Michael O'Neill hopes Northern Ireland's series of surprises continue in the play-offs as the smallest nation in Tuesday's draw wait to find out who stands between them and the World Cup.
Having led the Northern Irish to the Euro 2016 knock-out stages, O'Neill's team are a two-legged tie away from making back-to-back major tournaments for the first time in the country's history.
They are unseeded for Tuesday's draw in Zurich, along with Sweden, the Republic of Ireland and Greece, meaning that quartet will face either four-times winners Italy, Switzerland, Croatia or Denmark.
Having been pitted against Germany in each of their last two draws, O'Neill's team are due a more favourable outcome.
"There's one massive hurdle left and it's hard to say the draw will be kind," he told Press Association Sport.
"Of the four teams we can get, most people would want to avoid the Italians and possibly Croatia. (But) the fact we're there and have the opportunity is fantastic and one we can enjoy.
"This is something we can't fear, we have to embrace it and be positive.

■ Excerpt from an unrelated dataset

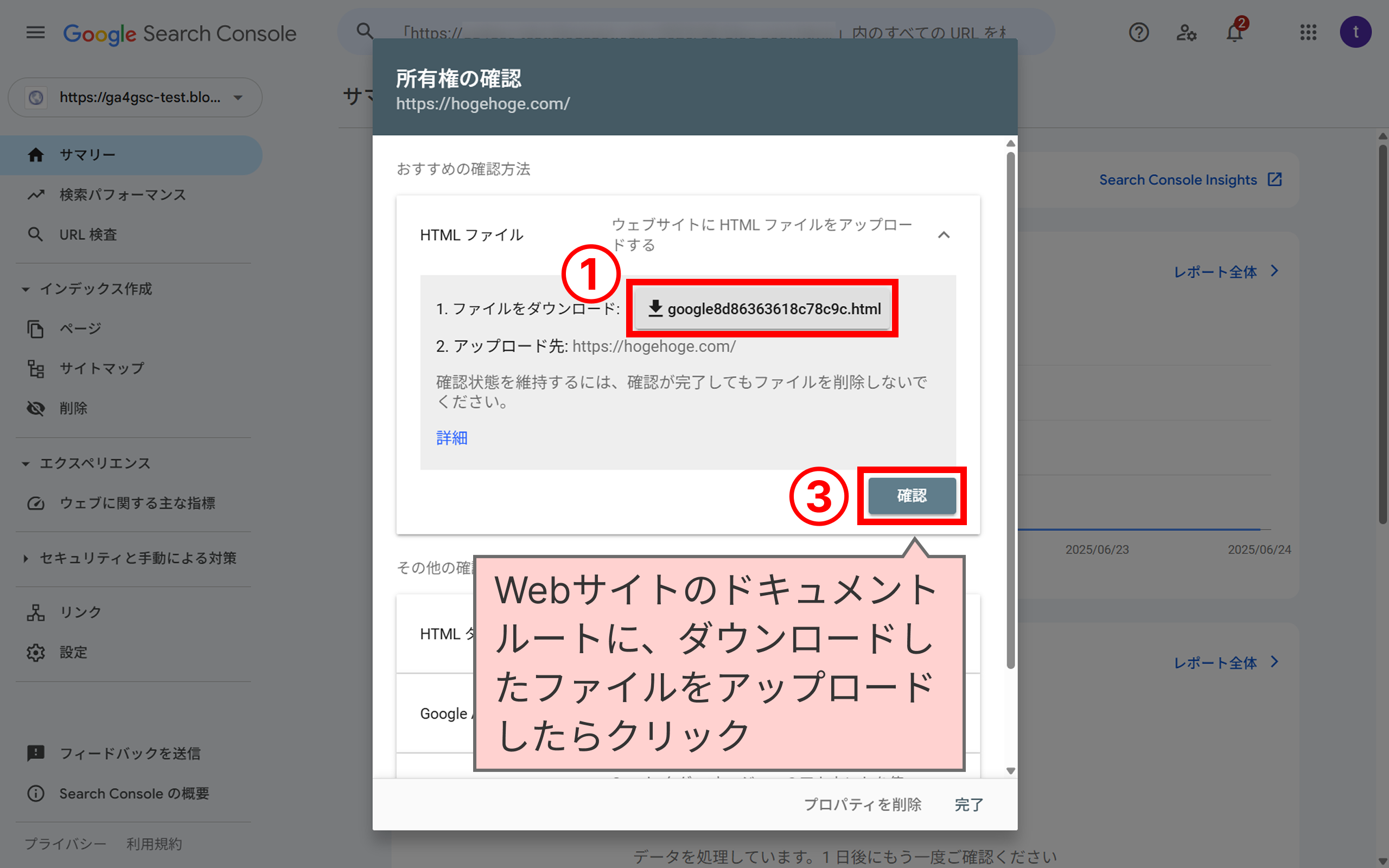Click the search magnifier icon in top bar

[365, 31]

We're the smallest nation there, we're probably the least-favoured nation, but this team has continued to surprise."
Croatia are the only country Northern Ireland have faced in O'Neill's time and a team missing Luka Modric, Ivan Perisic and Ivan Rakitic were 3-0 winners in November's Belfast friendly.
Yet even a reunion with the Croatians would not be as difficult as facing the Germans, something Northern Ireland have done three times over the past 16 months - experiences O'Neill believes will benefit his players.

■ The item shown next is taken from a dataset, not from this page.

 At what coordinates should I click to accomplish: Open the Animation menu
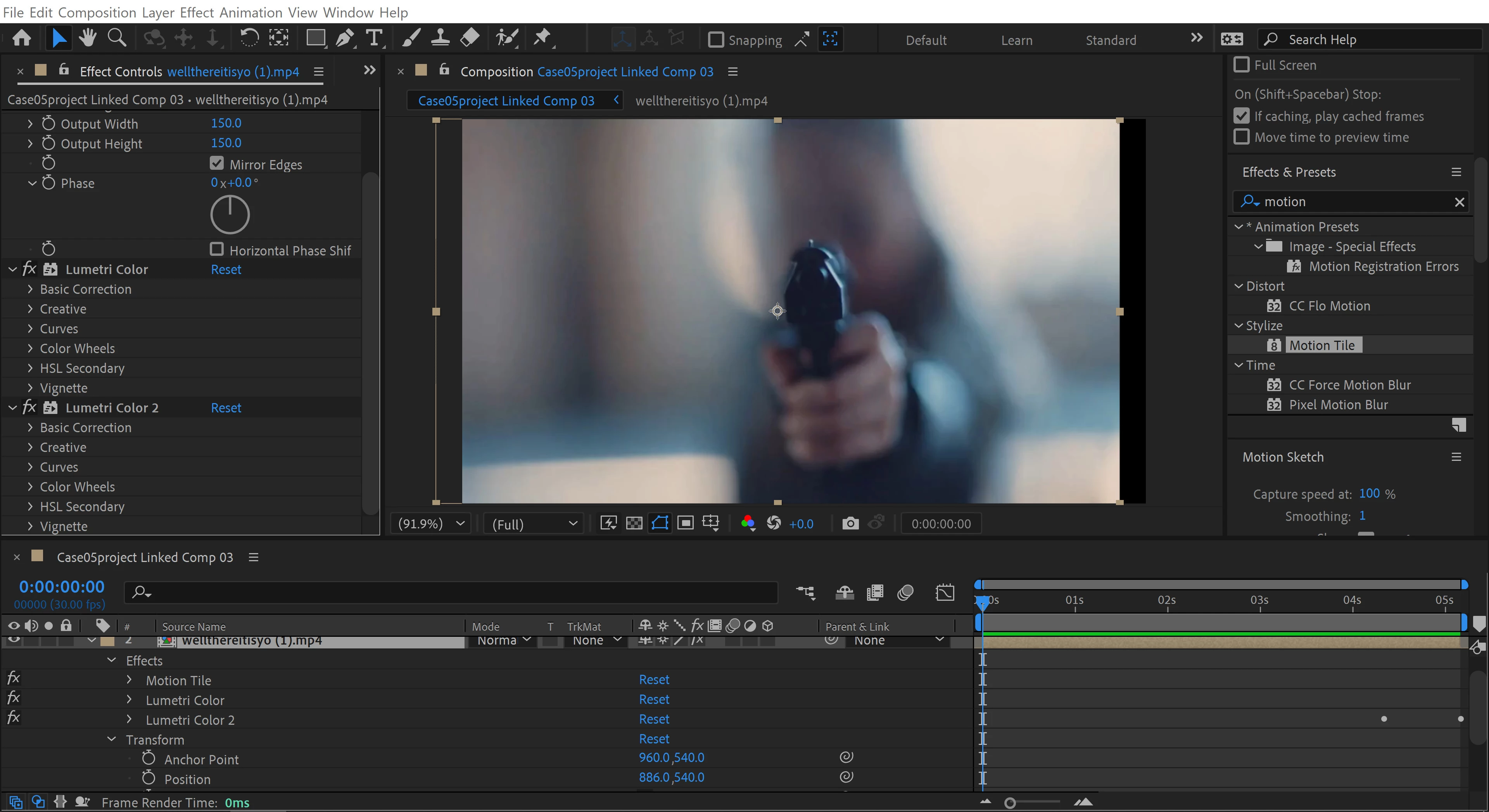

He also thinks Switzerland, who had a 100 per cent record in qualification before losing to Portugal to miss out on top spot, may be affected psychologically by their near miss.

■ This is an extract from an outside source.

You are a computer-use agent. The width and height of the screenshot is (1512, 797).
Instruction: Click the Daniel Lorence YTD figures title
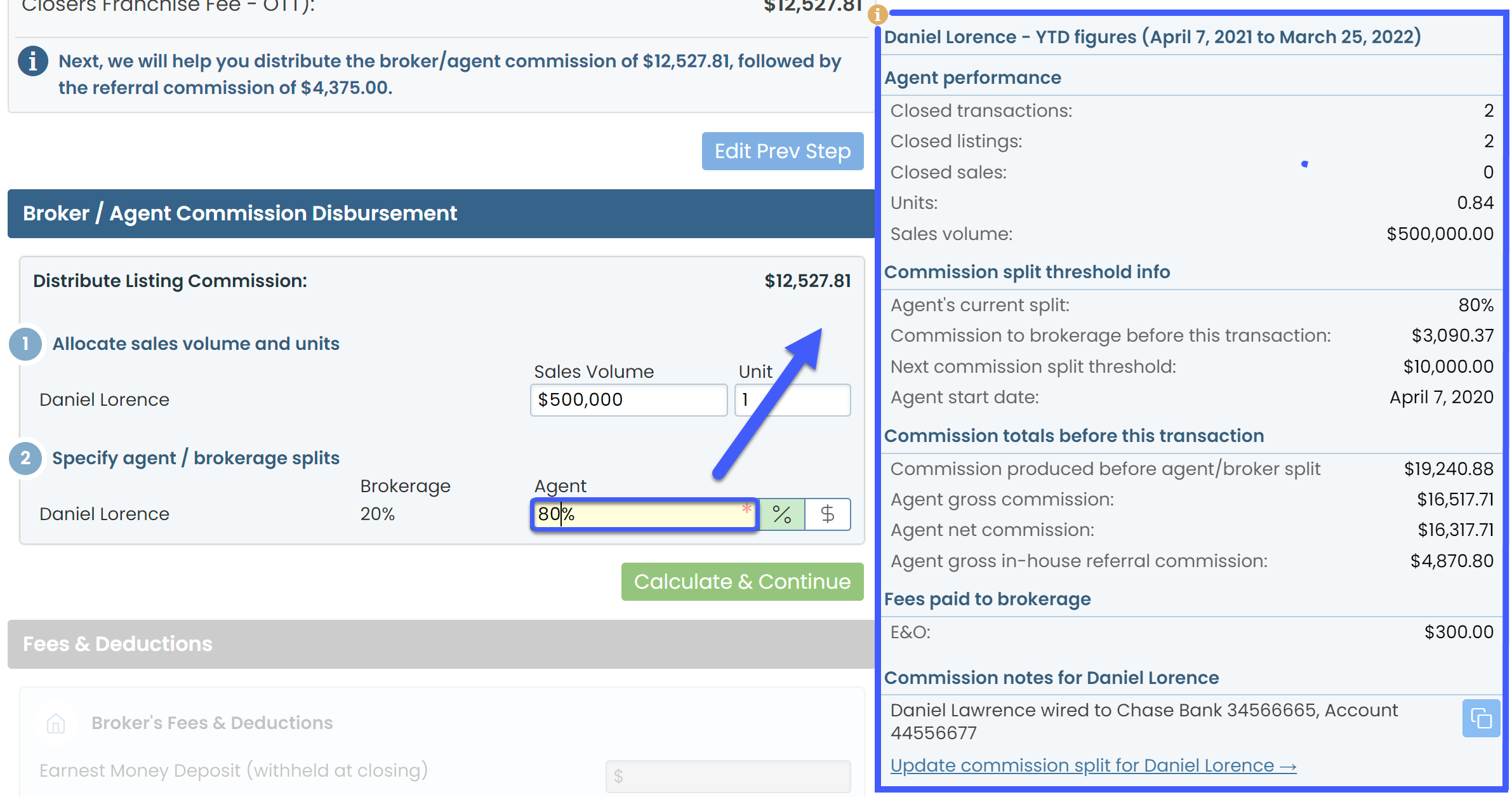tap(1151, 37)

"Croatia have arguably five or six world-class players, but that game probably wasn't a good reflection," O'Neill argued.
"We were a bit stretched in terms of resources and coming off the back of beating Azerbaijan in a qualifier.
"One thing I said to the players is having played Germany, whoever we get will not be as difficult as that game. Playing Germany recently has to stick in the players' mind.
"For Denmark, Christian Eriksen plays a big part, the Italians are maybe more of a team unit, very strong defensively and have that experience of knowing how to get through.
"The Swiss are a bit more unknown. They went through the campaign with nine wins, but are maybe a little bit disappointed coming into these games as they had a chance up until the final game. You just don't know, mentally that can be difficult.
"Certainly when I look at Switzerland or Denmark, maybe outside of Eriksen, they don't have the same level of individual players."
As well as learning their opponent, Northern Ireland will also discover if they are at Windsor Park in the first or second leg, with a separate draw dictating that variable.
"The key is if you're away first leg you keep the thing alive, bring things back to Belfast and it gives everyone hope," O'Neill added.
"To be drawn away (second) is difficult, I haven't looked how it works that way, but it is very difficult as the prize is so great for the home nations in that situation."